Luis Inacio Lula da Silva, Presidente de Brasil

El presidente de Brasil, Luis Inacio Lula da Silva, dejará la presidencia del país más grande de Sur América con un nivel de popularidad bastante alto. Actualmente, a tan solo unos meses de abandonar el Palacio del Planalto (Sede de gobierno) asegura que entregará el próximo 1 de enero un Brasil “infinitamente más sólido, infinitamente más justo, más democrático que el país que recibí”.

Lula llegó a la presidencia de Brasil en el año 2003 como el candidato del Partido de los Trabajadores PT. Tenía una fuerte y reconocida trayectoria en el sindicalismo brasilero, y había puesto bastante altas las expectativas tanto de la izquierda democrática como de las clases obreras de ese país. Habiendo cursado tan solo la primaria, asumió el reto de gobernar el país con la mayor desigualdad económica en América Latina y con los más altos niveles de pobreza. Pero sus dos períodos de gobierno le han bastado para mostrar una nueva cara de Brasil al mundo.

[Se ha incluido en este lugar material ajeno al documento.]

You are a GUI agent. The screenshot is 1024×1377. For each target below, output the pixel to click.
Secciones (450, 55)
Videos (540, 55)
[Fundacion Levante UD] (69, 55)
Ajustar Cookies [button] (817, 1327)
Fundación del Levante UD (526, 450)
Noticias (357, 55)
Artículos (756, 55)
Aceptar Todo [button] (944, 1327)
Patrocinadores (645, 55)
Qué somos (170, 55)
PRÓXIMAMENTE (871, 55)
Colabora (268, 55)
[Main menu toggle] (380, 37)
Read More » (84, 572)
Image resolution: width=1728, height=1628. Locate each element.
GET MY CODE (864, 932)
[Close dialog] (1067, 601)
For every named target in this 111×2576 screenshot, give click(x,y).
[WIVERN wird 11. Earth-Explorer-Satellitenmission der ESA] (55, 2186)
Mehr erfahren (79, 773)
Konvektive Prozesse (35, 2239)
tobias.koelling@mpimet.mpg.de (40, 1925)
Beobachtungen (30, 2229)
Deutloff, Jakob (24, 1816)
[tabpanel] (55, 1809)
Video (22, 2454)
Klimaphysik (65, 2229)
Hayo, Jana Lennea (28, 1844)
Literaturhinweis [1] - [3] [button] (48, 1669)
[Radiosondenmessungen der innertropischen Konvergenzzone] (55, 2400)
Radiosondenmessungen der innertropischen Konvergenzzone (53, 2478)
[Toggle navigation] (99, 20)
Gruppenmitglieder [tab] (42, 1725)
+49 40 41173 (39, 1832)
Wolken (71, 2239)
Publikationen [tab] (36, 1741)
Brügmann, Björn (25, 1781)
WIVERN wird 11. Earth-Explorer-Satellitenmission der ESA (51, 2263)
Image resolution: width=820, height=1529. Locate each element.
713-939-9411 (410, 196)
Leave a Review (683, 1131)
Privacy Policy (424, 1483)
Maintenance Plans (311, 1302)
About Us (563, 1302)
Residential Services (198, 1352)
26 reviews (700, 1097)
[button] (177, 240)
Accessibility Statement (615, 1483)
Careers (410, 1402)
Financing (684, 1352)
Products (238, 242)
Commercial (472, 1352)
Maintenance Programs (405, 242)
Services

En la actualidad, Brasil es considerado como una potencia regional con miras a convertirse en una potencia mundial tanto en el orden económico, como en el político. La economía del brasil hace un par de años se encuentra entre las 10 más grandes del mundo y, según Lula, de continuar a este ritmo en los próximos 6 a 8 años se convertirá en una de las 5 economías más grandes a nivel mundial. Actualmente Brasil ejerce una fuerte campaña para ser reconocido como miembro permanente del Consejo de Seguridad de las Naciones Unidas, junto a los Estados Unidos, Rusia, Francia, Inglaterra y China.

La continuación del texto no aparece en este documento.